Practice Area Focus
- Combination Products
- Regulatory Strategy & Submissions
- Development Strategy
- Drug Safety
- Obstetrics and Gynecology
- Infectious Diseases
Dr. Daniel Davis joined NDA Partners as an Expert Consultant in 2017. He was formerly a Medical Officer for 19 years with the FDA Division of Bone, Reproductive and Urologic Products (DBRUP) within CDER where he reviewed 100’s of INDs and numerous NDAs for all forms of contraception, heavy menstrual bleeding, female sexual dysfunction (FSD), fibroids, overactive bladder, female and male hormone replacement, medical abortion, and products undergoing OTC switch. He drafted new guidelines at FDA for clinical trials for bacterial vaginosis, spermicides, microbicides for HIV prevention, FSD, emergency and hormonal contraception, and reviewed ISO guidances. His expert consulting includes advising on clinical trial design, evaluating efficacy and safety data, and reviewing, editing, and writing FDA regulatory submissions.

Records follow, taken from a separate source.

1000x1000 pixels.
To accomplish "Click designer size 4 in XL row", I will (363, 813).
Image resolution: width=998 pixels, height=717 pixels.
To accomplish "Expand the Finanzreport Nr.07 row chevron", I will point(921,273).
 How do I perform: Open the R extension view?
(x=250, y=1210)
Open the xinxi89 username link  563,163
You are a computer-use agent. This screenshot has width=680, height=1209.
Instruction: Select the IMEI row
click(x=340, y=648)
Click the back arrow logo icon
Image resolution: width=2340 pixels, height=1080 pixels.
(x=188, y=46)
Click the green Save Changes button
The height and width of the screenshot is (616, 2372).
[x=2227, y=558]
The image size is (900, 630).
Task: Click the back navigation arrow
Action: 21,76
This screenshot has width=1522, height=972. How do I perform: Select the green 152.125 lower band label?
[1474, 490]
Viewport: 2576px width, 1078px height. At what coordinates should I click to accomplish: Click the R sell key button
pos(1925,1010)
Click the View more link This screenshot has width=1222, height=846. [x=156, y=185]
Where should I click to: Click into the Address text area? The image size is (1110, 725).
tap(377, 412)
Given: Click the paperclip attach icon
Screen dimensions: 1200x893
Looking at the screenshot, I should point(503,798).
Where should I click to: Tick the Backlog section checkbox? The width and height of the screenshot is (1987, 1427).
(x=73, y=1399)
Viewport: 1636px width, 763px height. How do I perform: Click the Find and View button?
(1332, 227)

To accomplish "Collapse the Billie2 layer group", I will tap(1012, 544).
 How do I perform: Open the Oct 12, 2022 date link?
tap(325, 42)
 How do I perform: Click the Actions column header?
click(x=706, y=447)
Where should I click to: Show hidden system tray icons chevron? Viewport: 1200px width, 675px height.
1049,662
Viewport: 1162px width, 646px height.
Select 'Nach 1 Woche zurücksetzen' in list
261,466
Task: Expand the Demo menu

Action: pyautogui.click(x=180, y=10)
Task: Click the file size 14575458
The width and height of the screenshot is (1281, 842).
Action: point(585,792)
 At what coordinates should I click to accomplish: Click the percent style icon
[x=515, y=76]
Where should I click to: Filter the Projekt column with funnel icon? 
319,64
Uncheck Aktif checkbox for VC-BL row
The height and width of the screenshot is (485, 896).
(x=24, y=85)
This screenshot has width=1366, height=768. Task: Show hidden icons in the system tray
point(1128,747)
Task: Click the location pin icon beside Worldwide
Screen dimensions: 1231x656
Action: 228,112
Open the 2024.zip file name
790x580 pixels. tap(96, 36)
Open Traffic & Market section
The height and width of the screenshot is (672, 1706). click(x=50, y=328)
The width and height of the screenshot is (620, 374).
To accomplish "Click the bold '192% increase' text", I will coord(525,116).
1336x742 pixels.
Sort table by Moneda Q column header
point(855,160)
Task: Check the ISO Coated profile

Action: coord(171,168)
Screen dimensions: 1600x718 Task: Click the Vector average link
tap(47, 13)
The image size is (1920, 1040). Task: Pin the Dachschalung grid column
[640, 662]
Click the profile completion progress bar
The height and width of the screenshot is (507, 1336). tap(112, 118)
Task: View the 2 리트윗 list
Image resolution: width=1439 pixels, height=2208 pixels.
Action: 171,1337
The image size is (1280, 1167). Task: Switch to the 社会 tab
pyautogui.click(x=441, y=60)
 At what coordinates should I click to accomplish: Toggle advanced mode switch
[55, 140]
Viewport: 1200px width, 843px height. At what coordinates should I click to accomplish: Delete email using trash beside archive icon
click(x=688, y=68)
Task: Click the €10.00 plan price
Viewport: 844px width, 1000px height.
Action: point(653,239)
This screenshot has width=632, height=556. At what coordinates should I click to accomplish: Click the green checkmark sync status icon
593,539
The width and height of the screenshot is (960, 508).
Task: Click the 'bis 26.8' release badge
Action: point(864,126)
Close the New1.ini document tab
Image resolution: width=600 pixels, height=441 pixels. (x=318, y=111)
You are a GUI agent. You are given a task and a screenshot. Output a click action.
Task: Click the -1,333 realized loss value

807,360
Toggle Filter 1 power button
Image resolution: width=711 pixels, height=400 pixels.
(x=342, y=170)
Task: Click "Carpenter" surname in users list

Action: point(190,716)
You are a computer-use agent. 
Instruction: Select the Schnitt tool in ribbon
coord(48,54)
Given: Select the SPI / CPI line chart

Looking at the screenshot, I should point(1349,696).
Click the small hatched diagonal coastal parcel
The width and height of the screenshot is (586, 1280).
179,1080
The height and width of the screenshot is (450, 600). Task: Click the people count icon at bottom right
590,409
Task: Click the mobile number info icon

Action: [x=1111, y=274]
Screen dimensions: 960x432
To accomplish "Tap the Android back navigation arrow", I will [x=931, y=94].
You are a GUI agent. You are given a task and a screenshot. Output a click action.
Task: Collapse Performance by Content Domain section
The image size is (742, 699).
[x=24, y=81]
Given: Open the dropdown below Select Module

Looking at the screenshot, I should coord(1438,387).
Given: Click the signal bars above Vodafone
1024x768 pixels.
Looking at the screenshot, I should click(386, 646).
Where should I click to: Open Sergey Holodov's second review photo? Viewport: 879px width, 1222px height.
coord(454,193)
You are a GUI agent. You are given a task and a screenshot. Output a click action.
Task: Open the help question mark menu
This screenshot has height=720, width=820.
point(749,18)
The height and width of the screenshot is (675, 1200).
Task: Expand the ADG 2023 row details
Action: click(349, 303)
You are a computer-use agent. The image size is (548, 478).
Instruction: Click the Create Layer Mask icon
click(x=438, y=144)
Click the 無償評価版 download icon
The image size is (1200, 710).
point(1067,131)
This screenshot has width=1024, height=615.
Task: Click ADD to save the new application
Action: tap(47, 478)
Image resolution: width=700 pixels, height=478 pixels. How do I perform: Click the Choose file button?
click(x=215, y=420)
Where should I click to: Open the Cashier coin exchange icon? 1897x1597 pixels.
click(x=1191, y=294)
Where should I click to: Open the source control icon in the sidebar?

Prior to joining FDA, Dr. Davis was in private practice of Obstetrics, Gynecology and Infertility for twenty years and is an expert in all forms of non-hormonal and hormonal contraception, FSD, gynecological disorders, menopausal drugs, and HIV prevention using vaginal medications. He is board certified in Obstetrics and Gynecology, and a former Fellow of The American Congress of Obstetricians and Gynecologists and the American Public Health Association.